Da oggi (28 gennaio) nel Regno Unito, gli ippopotami, i narvali, le orche e i capodogli godranno di una maggiore tutela legale, in virtù dell'Ivory Act.
La legge ora proibirà l'importazione, l'esportazione e il commercio di articoli contenenti avorio di questi magnifici animali: in precedenza riguardava solo gli elefanti.
Il divieto è stato introdotto dopo ampie consultazioni e prevede un'esenzione limitata per l'attuale commercio di manufatti artistici e culturali.
L'Ivory Act prevede uno dei divieti più severi al mondo sulla vendita di avorio e chiunque venga ritenuto colpevole di violare il divieto rischia pene severe, tra cui una multa illimitata o fino a cinque anni di carcere.

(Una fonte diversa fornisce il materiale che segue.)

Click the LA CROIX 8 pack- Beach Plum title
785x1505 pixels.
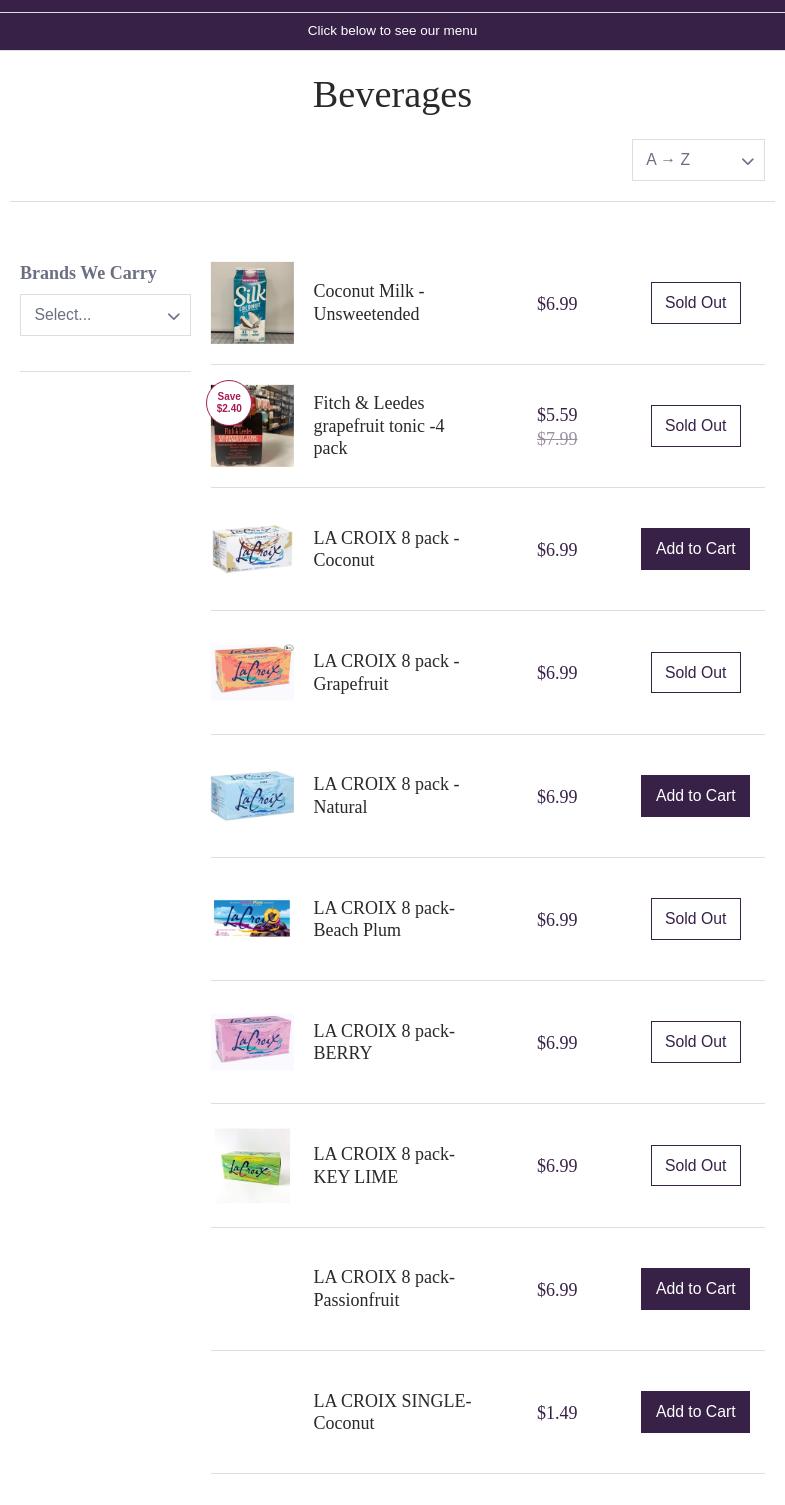point(383,919)
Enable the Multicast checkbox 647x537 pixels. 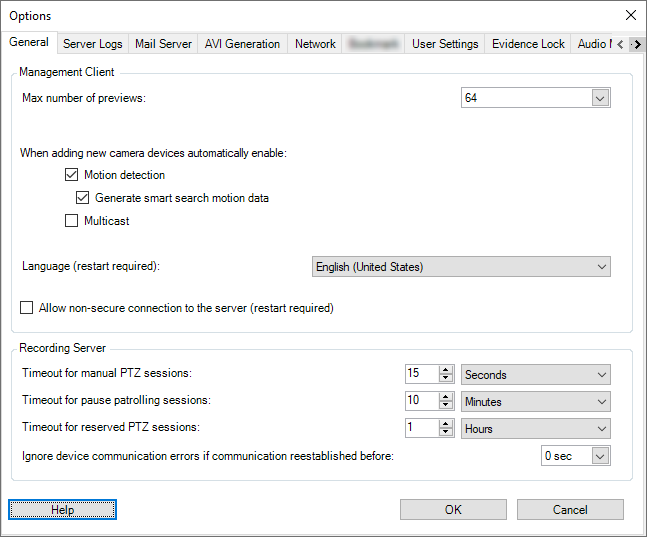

La chiusura dei mercati nazionali dell'avorio è una parte fondamentale degli sforzi di conservazione globali del Regno Unito. L'ippopotamo è la specie più a rischio di estinzione a causa del commercio del suo avorio dopo gli elefanti.
Tutte e quattro le specie sono elencate nella Convenzione sul commercio internazionale delle specie di fauna e flora minacciate di estinzione (CITES) e sono già minacciate dal cambiamento climatico, poiché il bracconaggio e il commercio dell'avorio (presente nei denti e nelle zanne) potrebbero aggravare queste minacce e rendere meno probabile la loro sopravvivenza a lungo termine. Si legge sul sito governativo del UK.
Mary Creagh, ministra internazionale della Natura, ha dichiarato:
"Oggi è un momento importante per tutti gli amanti della fauna selvatica. Il bracconaggio di questi meravigliosi animali per il loro avorio è disgustoso e questo governo farà tutto il possibile per porre fine a questo orribile commercio.
"L'Ivory Act è uno dei divieti più severi al mondo. Questo nuovo governo sta dimostrando una leadership globale sancendo queste protezioni nella legge per contrastare il bracconaggio di questi animali iconici".